Elle reproche en particulier à Paris de » n’avoir cessé de minimiser l’ampleur de la tragédie » autour de l’hôtel Ivoire.[page]
La F.I.D.H demande également aux autorités françaises de faire » toute la lumière sur les raisons pour lesquelles ses forces d’intervention ont détruit l’ensemble des moyens militaires d’un pays souverain avec lequel elle n’est pas en guerre « . L’organisation dénonce à la fois le refus des Forces nouvelles de désarmer, les attaques de l’armée ivoirienne contre les principales agglomérations du Nord, celle de l’aviation gouvernementale à Bouaké, qui a provoqué la mort de neuf soldats français, et les manifestations xénophobes des » Jeunes Patriotes « .
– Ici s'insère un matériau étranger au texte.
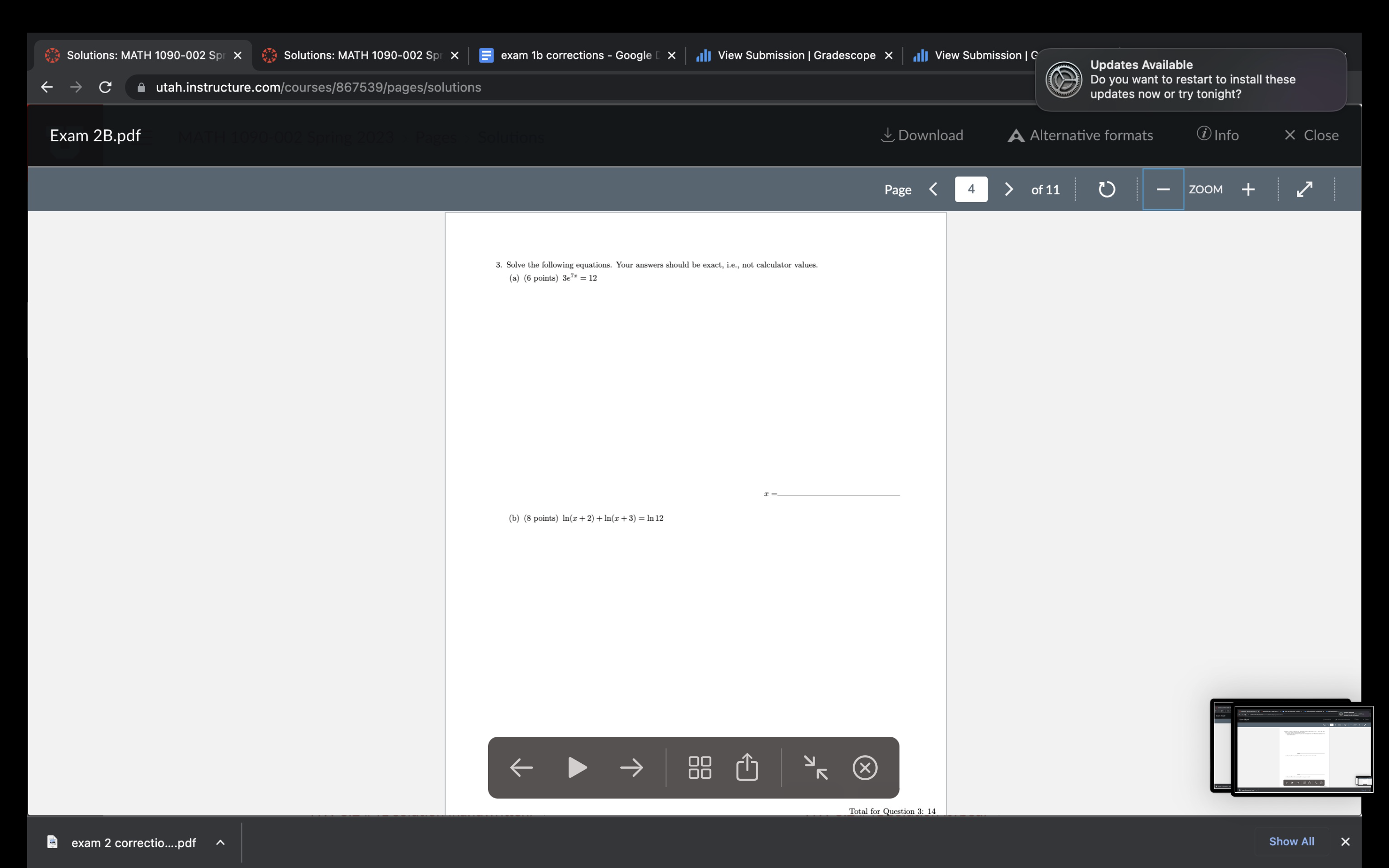The image size is (1389, 868).
Task: Expand PDF viewer to full screen
Action: tap(1304, 190)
Mais les nombreux griefs adressés aux autorités françaises sont de nature à conforter les accusations portées par les partisans du président ivoirien Laurent Gbagbo, qui menacent de porter plainte contre la France devant la Cour internationale de justice ( C.I.J ) à La Haye.
Lundi, Désiré Trago, porte-parole du président ivoirien, avait affirmé que Laurent Gbagbo n’avait porté » à ce jour » aucune plainte contre Paris ni mandaté personne pour le faire. Il soulignait néanmoins que » les faits commis par l’armée française, les circonstances de la commission de ces faits, de même que l’état actuel de la législation tant nationale qu’internationale justifient des plaintes de l’Etat ivoirien « . Une délégation de la présidence ivoirienne avait auparavant annoncé à Bruxelles le prochain dépôt d’une plainte, notamment pour la destruction de l’aviation ivoirienne en représailles au bombardement de la force Licorne à Bouaké et les » massacres » autour de l’hôtel Ivoire.
Selon une source ivoirienne, Laurent Gbagbo, qui voulait utiliser cette menace de plainte pour faire pression sur Paris, aurait finalement décidé de calmer le jeu. Pour la FIDH, » toutes les victimes des violences en Côte d’Ivoire ont droit à la justice « . Elle appelle donc le Conseil de sécurité à saisir la Cour pénale internationale ( C.P.I ) sur l’ensemble des crimes perpétrés en Côte d’Ivoire.
Elle demande également à toutes les parties ivoiriennes de respecter strictement l’embargo sur les ventes d’armes décidé par le Conseil de sécurité le 15 novembre, de protéger les populations civiles et de condamner les exactions commises par leurs forces.